• [Task item] Reproduce precisely the lines of the material below from the line containing "This screenshot has width=478, height=255." up to and including its last line. Pictures must not be copied.

• [Dataset]
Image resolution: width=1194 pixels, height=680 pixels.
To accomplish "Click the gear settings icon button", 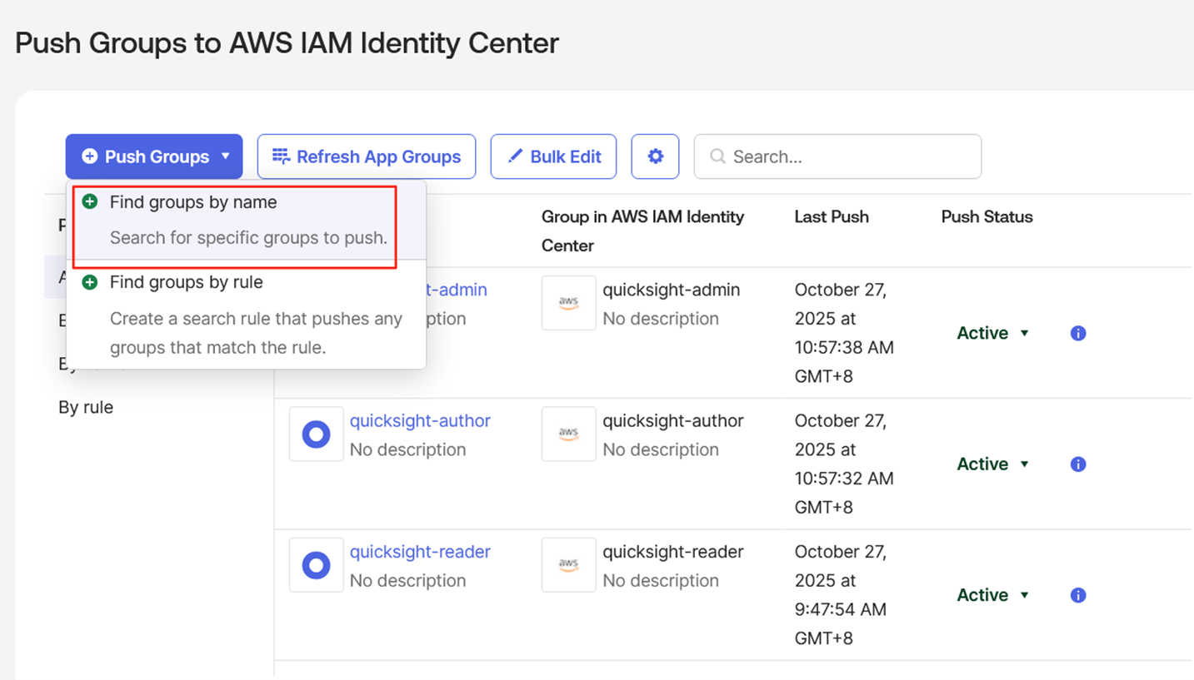I will pos(655,156).
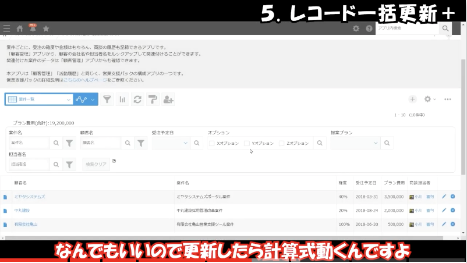
Task: Click the add user icon in the toolbar
Action: [x=168, y=99]
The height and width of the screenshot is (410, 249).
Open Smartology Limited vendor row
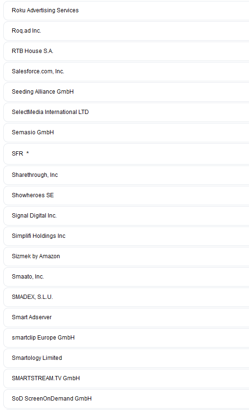[126, 359]
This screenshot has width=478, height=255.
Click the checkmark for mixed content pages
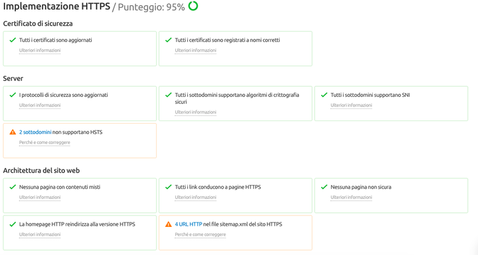coord(13,187)
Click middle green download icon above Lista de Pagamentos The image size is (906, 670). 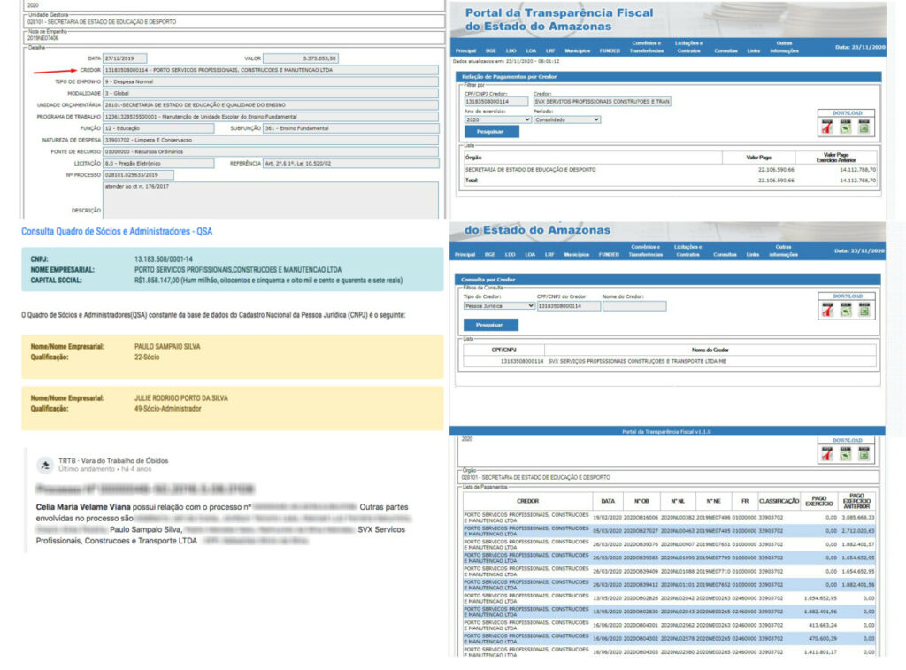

• [Solution for this problem]
This screenshot has width=478, height=255.
Click the checkmark for mixed content pages
coord(13,187)
Click middle green download icon above Lista de Pagamentos The image size is (906, 670). 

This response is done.